Sunday, August 31, 2008
Rosie O'Donnell
Rosie O’Donnell – big, fat, morbidly ugly D-list celebrity famous for having sex with women.
Saturday, August 30, 2008
WrestleMania
WrestleMania – what my weird uncle tried to convince me we were having, shirtless on his futon. Also, the WWE’s (formerly WWF) annual extravaganza of fake wrestling and bad acting.
TGI Friday's
TGI Friday’s – well known family restaurant chain. I once got an Italian sub there and it made me convulse... in a bad way. The chef must have prepared it with his feet.
Thursday, August 28, 2008
tar heroin
tar heroin – heroin from
skid-mark
skid-mark – better to leave them in the toilet than in your underwear, although I’ve done both, it’s a fine line between pride and shame. If you skid-mark the toilet, you’re a hardcore macho man; skid-mark your underwear and you’re a disgrace who shits his pants.

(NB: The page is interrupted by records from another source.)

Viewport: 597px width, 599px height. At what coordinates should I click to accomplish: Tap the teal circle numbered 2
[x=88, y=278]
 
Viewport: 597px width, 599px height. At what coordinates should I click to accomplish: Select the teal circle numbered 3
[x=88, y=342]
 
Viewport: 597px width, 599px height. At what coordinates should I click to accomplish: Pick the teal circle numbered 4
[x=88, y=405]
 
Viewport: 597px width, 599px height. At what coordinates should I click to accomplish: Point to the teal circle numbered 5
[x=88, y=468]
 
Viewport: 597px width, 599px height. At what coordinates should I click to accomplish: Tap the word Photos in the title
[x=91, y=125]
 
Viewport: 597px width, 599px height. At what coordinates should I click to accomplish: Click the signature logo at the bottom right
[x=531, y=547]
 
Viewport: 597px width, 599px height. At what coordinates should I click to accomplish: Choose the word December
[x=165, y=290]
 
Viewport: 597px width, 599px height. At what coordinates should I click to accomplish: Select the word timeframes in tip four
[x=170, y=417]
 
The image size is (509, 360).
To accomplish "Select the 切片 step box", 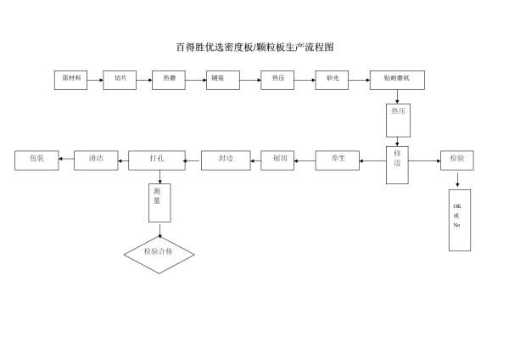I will click(x=120, y=79).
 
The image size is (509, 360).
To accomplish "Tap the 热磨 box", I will click(x=169, y=79).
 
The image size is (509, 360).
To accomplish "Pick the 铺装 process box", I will click(x=223, y=79).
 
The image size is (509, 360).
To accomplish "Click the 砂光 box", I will click(x=332, y=79).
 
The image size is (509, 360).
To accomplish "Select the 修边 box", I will click(x=397, y=158).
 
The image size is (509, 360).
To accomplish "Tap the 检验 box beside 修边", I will click(x=457, y=159).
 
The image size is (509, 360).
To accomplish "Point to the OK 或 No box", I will click(x=458, y=218).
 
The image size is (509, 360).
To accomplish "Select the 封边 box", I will click(x=226, y=159).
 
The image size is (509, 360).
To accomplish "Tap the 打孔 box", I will click(x=157, y=159).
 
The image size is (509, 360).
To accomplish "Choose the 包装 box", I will click(x=36, y=159).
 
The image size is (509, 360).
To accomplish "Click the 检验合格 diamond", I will click(x=159, y=253).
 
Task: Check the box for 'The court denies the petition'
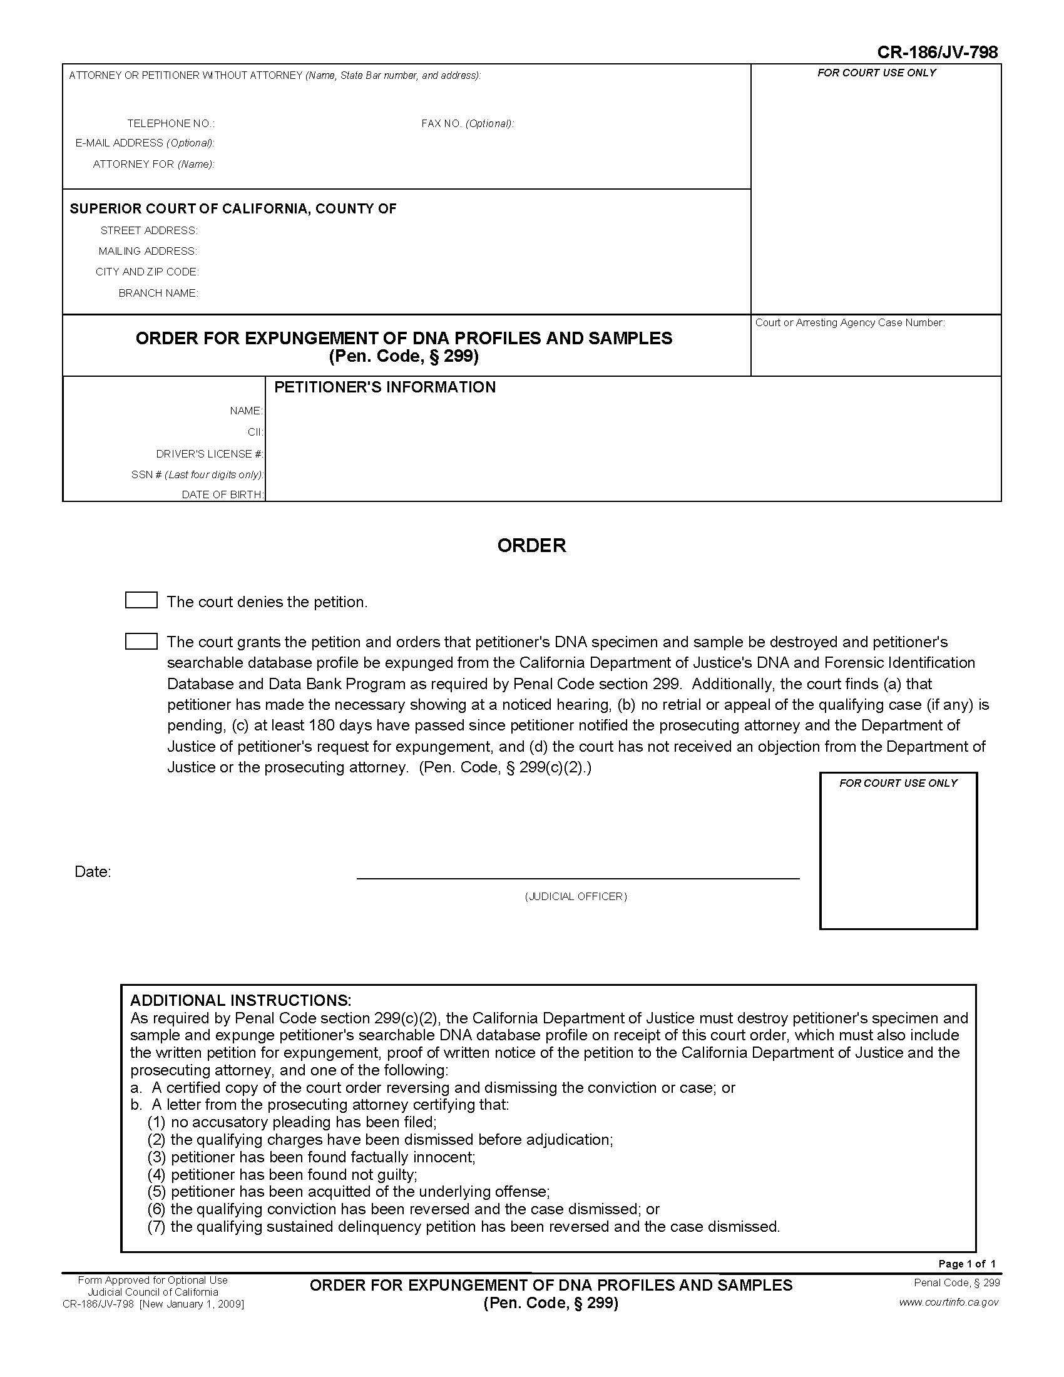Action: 141,600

Wednesday, August 27, 2008
Kid 'N Play
Kid ‘N Play – in an era of high top fade haircuts and mustard colored overalls, Kid ‘N Play reigned supreme. The rap and dance duo starred in the three highly successful House Party films, if by “highly successful” you mean “movies I saw four times in the theater.”
Tuesday, August 26, 2008
midget tossing
midget tossing – it’s literally, tossing midgets for distance and prizes, and I swear I saw it regularly on television when I was a kid. There are worse things they could be tossing… like horse manure or babies.
Monday, August 25, 2008
Judas
Judas – screwed Jesus over, hardcore. And if the Bible told the whole story, I’m sure he cock-blocked him once or twice too.